Task directions: Turn every line of the records below into a numbered list, skipping blank lines. Leave the pictures out of your answer.

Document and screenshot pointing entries
..........
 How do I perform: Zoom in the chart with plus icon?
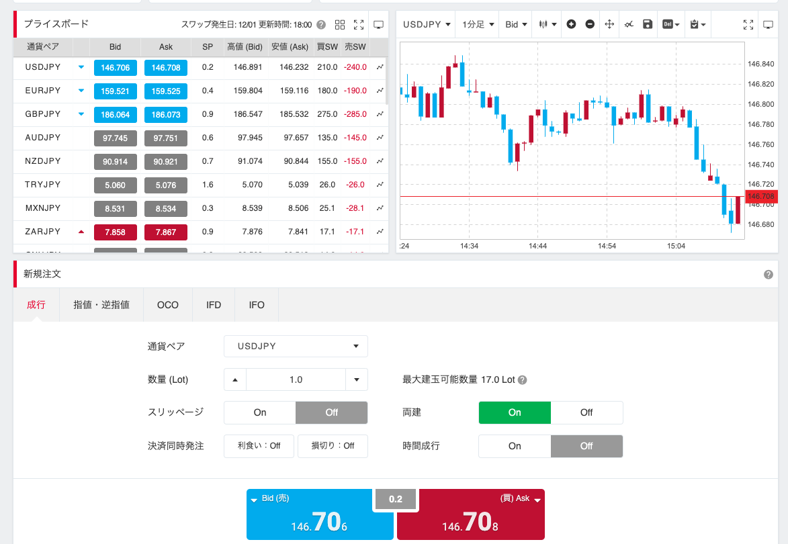[571, 24]
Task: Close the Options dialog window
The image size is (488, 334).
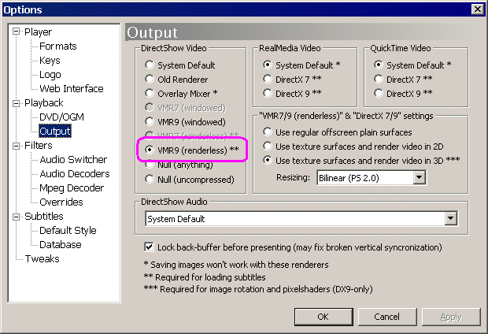Action: tap(476, 9)
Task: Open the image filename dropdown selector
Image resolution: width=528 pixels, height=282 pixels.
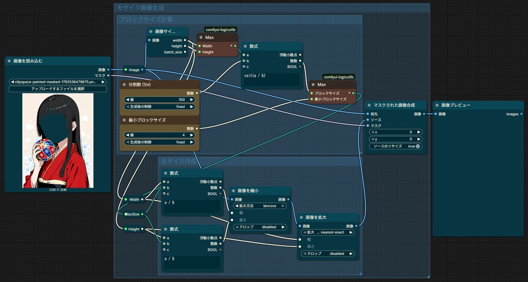Action: pyautogui.click(x=58, y=82)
..........
Worked answer:
1.  How do I perform: Zoom in the chart with plus icon?
2. [571, 24]
3. Task: Close the Options dialog window
4. The image size is (488, 334).
5. Action: tap(476, 9)
6. Task: Open the image filename dropdown selector
7. Image resolution: width=528 pixels, height=282 pixels.
8. Action: pyautogui.click(x=58, y=82)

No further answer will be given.